For this demonstration, I’ll be showing you how to record vinyl records using Studio One, another free option from Presonus that in my experience works well. It’s primarily designed with recording musicians in mind, but that doesn’t matter – multitrack recording software is multitrack recording software. Whichever recording package you choose, the process is always somewhat similar.
First of all, you’ll need to download the free version of the software from their website.
On first open of the software, you’ll be prompted to choose the weight of your install. You won’t need any of the additional audio loops and plugins, so you can go ahead and choose the “Minimum Install.”

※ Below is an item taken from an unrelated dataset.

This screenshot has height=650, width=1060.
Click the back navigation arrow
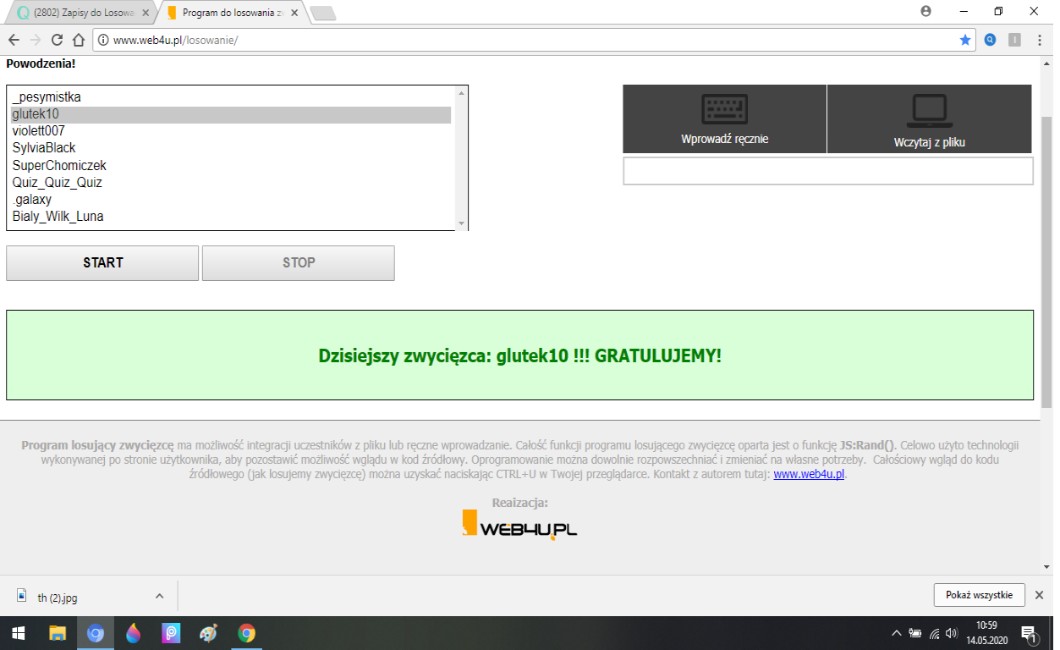(x=14, y=40)
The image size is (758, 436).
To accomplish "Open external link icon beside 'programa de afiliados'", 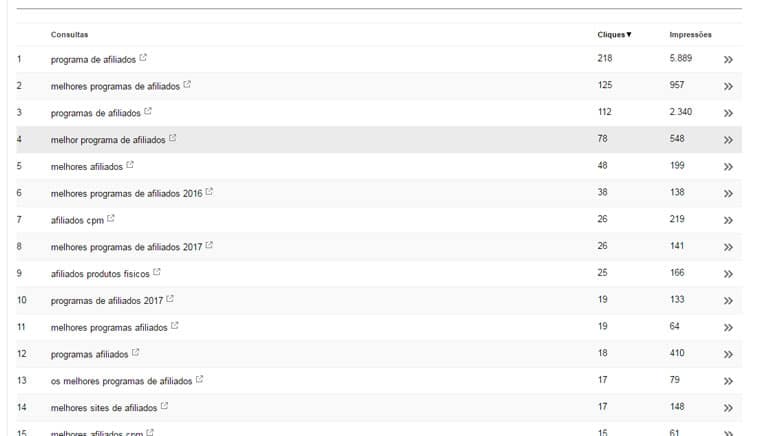I will (143, 58).
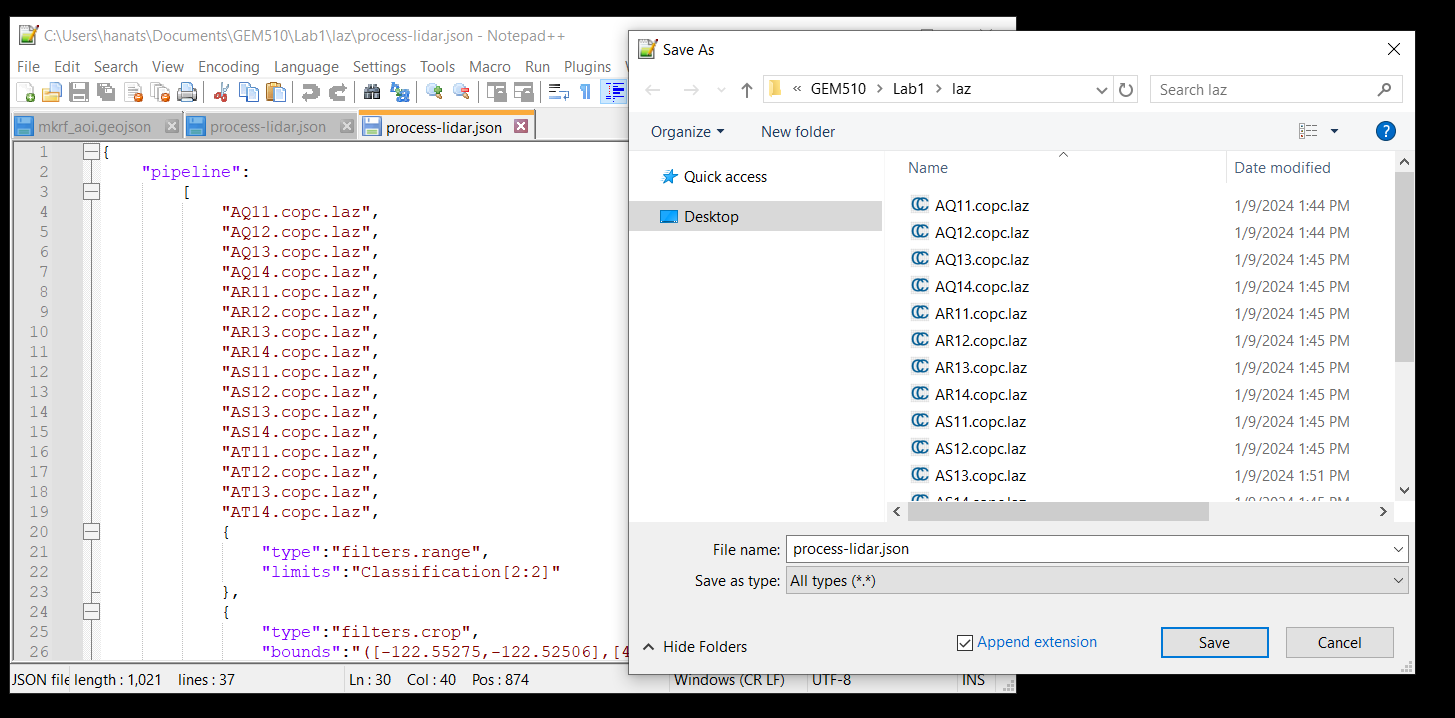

Once the software is open, we’ll need to set a few basic audio settings. In the main menu, head to: STUDIO ONE > PREFERENCES
In the audio setup, set the playback and recording device to reflect your hardware. (In other words, you should be able to select your purchased ADC or audio interface from the drop-down menus).
Next, create a new “song.” by selecting FILE > NEW SONG (You can view this as basically creating a new recording project). Name your project and choose your sample rate and bit depth (this will determine the resolution of your master audio files). Since file storage is relatively cheap, you can probably afford to choose a studio quality setting of 24bit/96KHz.
With your first project open, create your first recording track by selecting: TRACK > NEW TRACK. Choose stereo or mono in the options (depending on your source material) and click “OK” to create the track.
On the track, press the small circular record button to engage recording on your new track. In doing so, you’ll notice the level meter start to respond to any audio coming through your ADC hardware. You’ll want to monitor the level carefully to ensure the red clipping indicator doesn’t light up as showing in the screenshot, as this indicates possible distortion. Bring the recording level down until you get a nice strong signal, without any clipping.
When your levels are set, use the main record, stop and play controls at the bottom of the screen to start recording (much like a traditional tape recorder).
Once your recording is complete, you can export each track as individual files. This process takes some work, but it is essential if you want the convenience of track selection and skipping.
Export each track one at a time by first creating a loop around the desired track, and then navigating to: SONG > EXPORT MIXDOWN. (You can create a loop around the track by clicking and dragging just above the bars indication [pictured below] and adjusting the loop until it fits around the track). You can usually see the silence between songs quite clearly in the waveform. If you can’t, try using the time zoom in the bottom right-hand corner to zoom further in or out of the recorded files.
In the export mixdown screen, you can name your file and select from a wide variety of file types depending on what is compatible with your preferred player. For the best quality, choose uncompressed WAV/AIFF files, or lossless formats, such as FLAC. Ensure the export range is selected as “between the loop” and you’re all set to create your first file. Repeat this export process for each track, moving the loop accordingly.
Adding Meta Data
After you’re finished exporting each track, all that is left to do is add any metadata. In other words, the artist, track and album information that makes your files archivable and easy to find in standard music libraries. Whichever music player you use to do this, be it iTunes or otherwise, it’s essential that you add this data to ensure that you know what’s playing when you load your files on any portable device or software.
iTunes makes adding meta data relatively simple. All you need to do is open the tracks in iTunes, select the track you wish to edit, and control-click (right-click on a PC), then select “Get Info” to begin editing track details. (Bulk edits that apply to every track – such as album name and artist – can be applied by selecting multiple tracks at once.
And that’s it. You’re done! You now have a high-quality digital copy of your favorite vinyl to take with you on the move. Congratulations. Now pour yourself a drink, sit back, and enjoy the music. You’ve earned it!